= Excerpted text =
* Start *
Stray Cat Theatre's Native Son Is Nervy, But Nearly Sinks

Brittany Watson as Mary Dalton, Micah Jondel DeShazer as Bigger Thomas, and Jason Hammond as Jan. Alan Johnson in background as The Black Rat.
Brittany Watson as Mary Dalton, Micah Jondel DeShazer as Bigger Thomas, and Jason Hammond as Jan. Alan Johnson in background as The Black Rat. John Groseclose
It took an enormous amount of nerve to present Native Son, a relentlessly unsympathetic look at racism, by Nambi E. Kelley. Fortunately, Stray Cat Theatre artistic director Ron May has that nerve, and the talent, to bring this difficult drama to the stage. Unfortunately, he does not have, in a production now at Helen K. Mason Center for the Performing Arts, a supporting cast that’s up to the challenges presented by this tightly wound one-act or the fine performances of its principal players.
* End *
= Dataset extract =
* Start *
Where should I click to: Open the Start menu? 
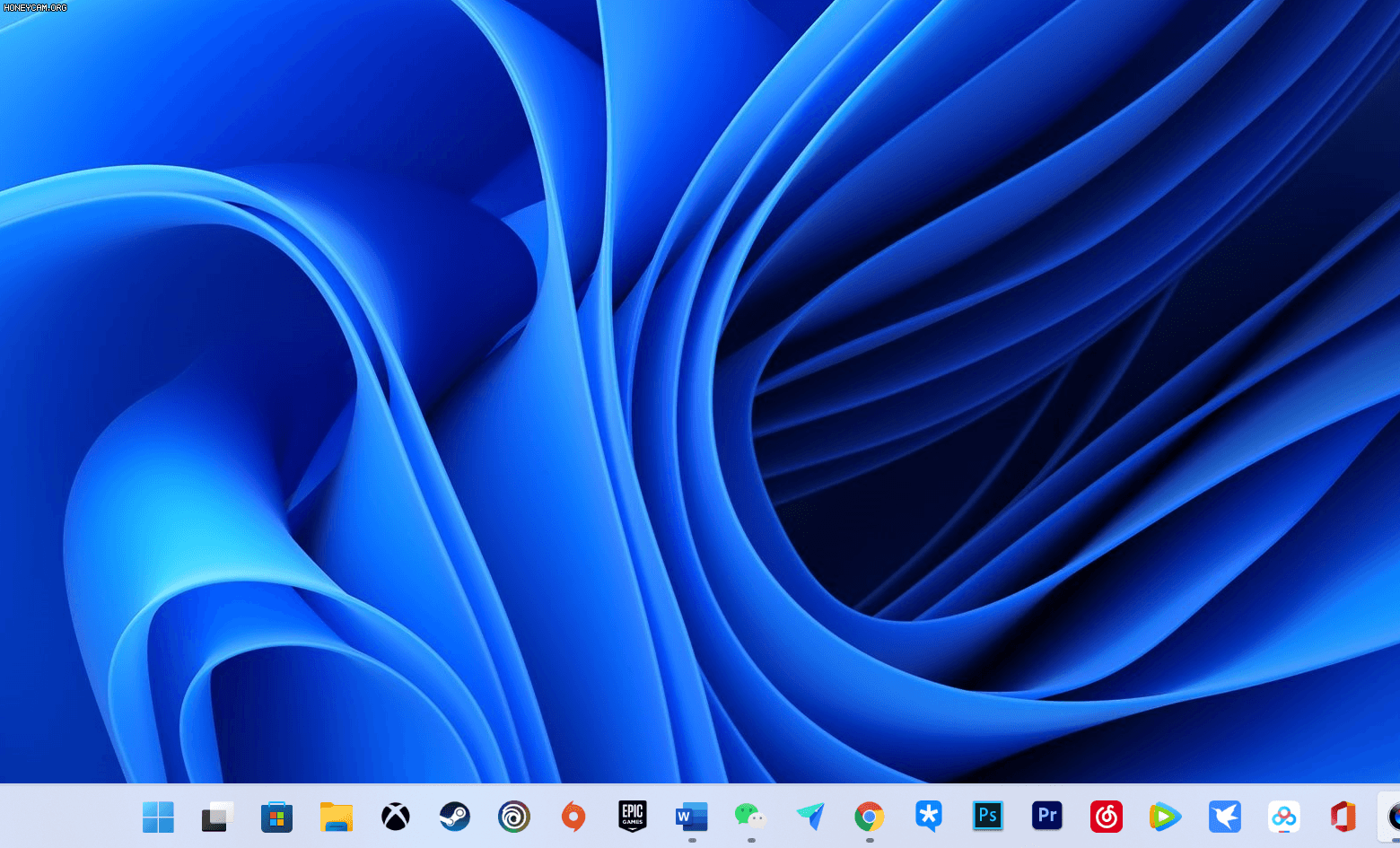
* End *
Please reproduce the Native Son review word for word, from its headline through its final sentence.

= Answer in full =
Stray Cat Theatre's Native Son Is Nervy, But Nearly Sinks

Brittany Watson as Mary Dalton, Micah Jondel DeShazer as Bigger Thomas, and Jason Hammond as Jan. Alan Johnson in background as The Black Rat.
Brittany Watson as Mary Dalton, Micah Jondel DeShazer as Bigger Thomas, and Jason Hammond as Jan. Alan Johnson in background as The Black Rat. John Groseclose
It took an enormous amount of nerve to present Native Son, a relentlessly unsympathetic look at racism, by Nambi E. Kelley. Fortunately, Stray Cat Theatre artistic director Ron May has that nerve, and the talent, to bring this difficult drama to the stage. Unfortunately, he does not have, in a production now at Helen K. Mason Center for the Performing Arts, a supporting cast that’s up to the challenges presented by this tightly wound one-act or the fine performances of its principal players.